Records to process:
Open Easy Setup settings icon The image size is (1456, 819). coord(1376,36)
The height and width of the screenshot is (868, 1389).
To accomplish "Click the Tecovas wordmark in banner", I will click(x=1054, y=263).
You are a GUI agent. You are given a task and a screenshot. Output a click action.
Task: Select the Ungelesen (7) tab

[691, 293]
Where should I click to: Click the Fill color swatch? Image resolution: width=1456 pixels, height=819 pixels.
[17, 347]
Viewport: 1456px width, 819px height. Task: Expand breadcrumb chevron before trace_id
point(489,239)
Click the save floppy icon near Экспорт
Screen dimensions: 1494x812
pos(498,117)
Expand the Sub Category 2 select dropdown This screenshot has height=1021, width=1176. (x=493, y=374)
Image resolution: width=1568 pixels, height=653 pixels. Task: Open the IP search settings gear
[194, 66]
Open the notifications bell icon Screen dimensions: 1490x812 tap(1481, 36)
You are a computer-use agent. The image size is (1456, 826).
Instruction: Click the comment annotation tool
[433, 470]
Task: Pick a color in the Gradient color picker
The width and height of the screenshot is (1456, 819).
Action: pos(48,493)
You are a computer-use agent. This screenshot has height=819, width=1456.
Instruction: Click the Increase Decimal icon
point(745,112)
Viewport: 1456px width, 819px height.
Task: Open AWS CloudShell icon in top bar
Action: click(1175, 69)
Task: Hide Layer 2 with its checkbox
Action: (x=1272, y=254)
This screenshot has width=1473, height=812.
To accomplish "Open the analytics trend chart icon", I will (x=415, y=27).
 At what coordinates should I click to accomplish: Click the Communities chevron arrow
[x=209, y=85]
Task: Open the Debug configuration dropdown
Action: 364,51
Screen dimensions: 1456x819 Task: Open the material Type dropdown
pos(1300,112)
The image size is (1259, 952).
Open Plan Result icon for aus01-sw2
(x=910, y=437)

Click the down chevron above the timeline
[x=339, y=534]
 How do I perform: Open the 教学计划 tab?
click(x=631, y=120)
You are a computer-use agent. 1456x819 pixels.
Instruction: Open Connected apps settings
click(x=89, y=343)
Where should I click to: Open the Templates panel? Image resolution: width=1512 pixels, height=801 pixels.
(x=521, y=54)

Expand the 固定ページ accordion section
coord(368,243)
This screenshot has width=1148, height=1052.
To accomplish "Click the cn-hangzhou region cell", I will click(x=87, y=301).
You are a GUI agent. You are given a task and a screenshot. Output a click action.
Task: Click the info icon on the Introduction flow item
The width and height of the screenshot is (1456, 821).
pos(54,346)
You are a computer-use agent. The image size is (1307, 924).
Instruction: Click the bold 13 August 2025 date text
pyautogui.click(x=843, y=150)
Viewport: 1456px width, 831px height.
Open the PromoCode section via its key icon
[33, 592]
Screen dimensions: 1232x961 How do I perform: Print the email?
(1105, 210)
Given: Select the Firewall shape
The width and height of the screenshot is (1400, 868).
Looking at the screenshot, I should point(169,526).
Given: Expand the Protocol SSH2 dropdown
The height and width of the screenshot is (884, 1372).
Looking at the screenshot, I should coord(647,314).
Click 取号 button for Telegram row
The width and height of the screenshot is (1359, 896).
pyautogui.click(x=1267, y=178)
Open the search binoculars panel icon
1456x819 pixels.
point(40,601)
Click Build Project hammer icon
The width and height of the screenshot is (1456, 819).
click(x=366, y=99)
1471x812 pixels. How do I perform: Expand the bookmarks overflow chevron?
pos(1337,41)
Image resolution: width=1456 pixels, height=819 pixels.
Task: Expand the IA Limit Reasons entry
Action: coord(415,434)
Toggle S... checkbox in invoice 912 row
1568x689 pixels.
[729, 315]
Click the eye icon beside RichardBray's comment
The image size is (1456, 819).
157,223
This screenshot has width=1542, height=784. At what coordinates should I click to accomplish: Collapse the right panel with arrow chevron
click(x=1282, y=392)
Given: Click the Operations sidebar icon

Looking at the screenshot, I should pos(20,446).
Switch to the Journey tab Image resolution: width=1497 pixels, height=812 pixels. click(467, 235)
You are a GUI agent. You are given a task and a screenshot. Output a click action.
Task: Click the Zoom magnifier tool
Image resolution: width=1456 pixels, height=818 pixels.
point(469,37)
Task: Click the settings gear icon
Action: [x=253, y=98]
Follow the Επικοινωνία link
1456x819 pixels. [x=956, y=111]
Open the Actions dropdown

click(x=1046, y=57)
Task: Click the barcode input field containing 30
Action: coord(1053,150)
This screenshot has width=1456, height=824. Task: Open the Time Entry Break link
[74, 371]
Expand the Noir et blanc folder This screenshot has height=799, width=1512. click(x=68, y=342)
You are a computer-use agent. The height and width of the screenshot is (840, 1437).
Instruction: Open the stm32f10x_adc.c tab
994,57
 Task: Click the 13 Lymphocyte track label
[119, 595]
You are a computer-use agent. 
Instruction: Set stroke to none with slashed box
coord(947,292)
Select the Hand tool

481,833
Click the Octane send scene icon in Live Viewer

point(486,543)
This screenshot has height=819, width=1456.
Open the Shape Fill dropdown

Exercise directions: The lines above are to be retyped exactly, with none omitted.

Exercise answer:
Open Easy Setup settings icon The image size is (1456, 819). coord(1376,36)
The height and width of the screenshot is (868, 1389).
To accomplish "Click the Tecovas wordmark in banner", I will click(x=1054, y=263).
You are a GUI agent. You are given a task and a screenshot. Output a click action.
Task: Select the Ungelesen (7) tab

[691, 293]
Where should I click to: Click the Fill color swatch? Image resolution: width=1456 pixels, height=819 pixels.
[17, 347]
Viewport: 1456px width, 819px height. Task: Expand breadcrumb chevron before trace_id
point(489,239)
Click the save floppy icon near Экспорт
Screen dimensions: 1494x812
pos(498,117)
Expand the Sub Category 2 select dropdown This screenshot has height=1021, width=1176. (x=493, y=374)
Image resolution: width=1568 pixels, height=653 pixels. Task: Open the IP search settings gear
[194, 66]
Open the notifications bell icon Screen dimensions: 1490x812 tap(1481, 36)
You are a computer-use agent. The image size is (1456, 826).
Instruction: Click the comment annotation tool
[433, 470]
Task: Pick a color in the Gradient color picker
The width and height of the screenshot is (1456, 819).
Action: pos(48,493)
You are a computer-use agent. This screenshot has height=819, width=1456.
Instruction: Click the Increase Decimal icon
point(745,112)
Viewport: 1456px width, 819px height.
Task: Open AWS CloudShell icon in top bar
Action: click(1175, 69)
Task: Hide Layer 2 with its checkbox
Action: (x=1272, y=254)
This screenshot has width=1473, height=812.
To accomplish "Open the analytics trend chart icon", I will (x=415, y=27).
 At what coordinates should I click to accomplish: Click the Communities chevron arrow
[x=209, y=85]
Task: Open the Debug configuration dropdown
Action: 364,51
Screen dimensions: 1456x819 Task: Open the material Type dropdown
pos(1300,112)
The image size is (1259, 952).
Open Plan Result icon for aus01-sw2
(x=910, y=437)

Click the down chevron above the timeline
[x=339, y=534]
 How do I perform: Open the 教学计划 tab?
click(x=631, y=120)
You are a computer-use agent. 1456x819 pixels.
Instruction: Open Connected apps settings
click(x=89, y=343)
Where should I click to: Open the Templates panel? Image resolution: width=1512 pixels, height=801 pixels.
(x=521, y=54)

Expand the 固定ページ accordion section
coord(368,243)
This screenshot has width=1148, height=1052.
To accomplish "Click the cn-hangzhou region cell", I will click(x=87, y=301).
You are a GUI agent. You are given a task and a screenshot. Output a click action.
Task: Click the info icon on the Introduction flow item
The width and height of the screenshot is (1456, 821).
pos(54,346)
You are a computer-use agent. The image size is (1307, 924).
Instruction: Click the bold 13 August 2025 date text
pyautogui.click(x=843, y=150)
Viewport: 1456px width, 831px height.
Open the PromoCode section via its key icon
[33, 592]
Screen dimensions: 1232x961 How do I perform: Print the email?
(1105, 210)
Given: Select the Firewall shape
The width and height of the screenshot is (1400, 868).
Looking at the screenshot, I should point(169,526).
Given: Expand the Protocol SSH2 dropdown
The height and width of the screenshot is (884, 1372).
Looking at the screenshot, I should coord(647,314).
Click 取号 button for Telegram row
The width and height of the screenshot is (1359, 896).
pyautogui.click(x=1267, y=178)
Open the search binoculars panel icon
1456x819 pixels.
point(40,601)
Click Build Project hammer icon
The width and height of the screenshot is (1456, 819).
click(x=366, y=99)
1471x812 pixels. How do I perform: Expand the bookmarks overflow chevron?
pos(1337,41)
Image resolution: width=1456 pixels, height=819 pixels.
Task: Expand the IA Limit Reasons entry
Action: coord(415,434)
Toggle S... checkbox in invoice 912 row
1568x689 pixels.
[729, 315]
Click the eye icon beside RichardBray's comment
The image size is (1456, 819).
157,223
This screenshot has width=1542, height=784. At what coordinates should I click to accomplish: Collapse the right panel with arrow chevron
click(x=1282, y=392)
Given: Click the Operations sidebar icon

Looking at the screenshot, I should pos(20,446).
Switch to the Journey tab Image resolution: width=1497 pixels, height=812 pixels. click(467, 235)
You are a GUI agent. You are given a task and a screenshot. Output a click action.
Task: Click the Zoom magnifier tool
Image resolution: width=1456 pixels, height=818 pixels.
point(469,37)
Task: Click the settings gear icon
Action: [x=253, y=98]
Follow the Επικοινωνία link
1456x819 pixels. [x=956, y=111]
Open the Actions dropdown

click(x=1046, y=57)
Task: Click the barcode input field containing 30
Action: coord(1053,150)
This screenshot has width=1456, height=824. Task: Open the Time Entry Break link
[74, 371]
Expand the Noir et blanc folder This screenshot has height=799, width=1512. click(x=68, y=342)
You are a computer-use agent. The height and width of the screenshot is (840, 1437).
Instruction: Open the stm32f10x_adc.c tab
994,57
 Task: Click the 13 Lymphocyte track label
[119, 595]
You are a computer-use agent. 
Instruction: Set stroke to none with slashed box
coord(947,292)
Select the Hand tool

481,833
Click the Octane send scene icon in Live Viewer

point(486,543)
This screenshot has height=819, width=1456.
Open the Shape Fill dropdown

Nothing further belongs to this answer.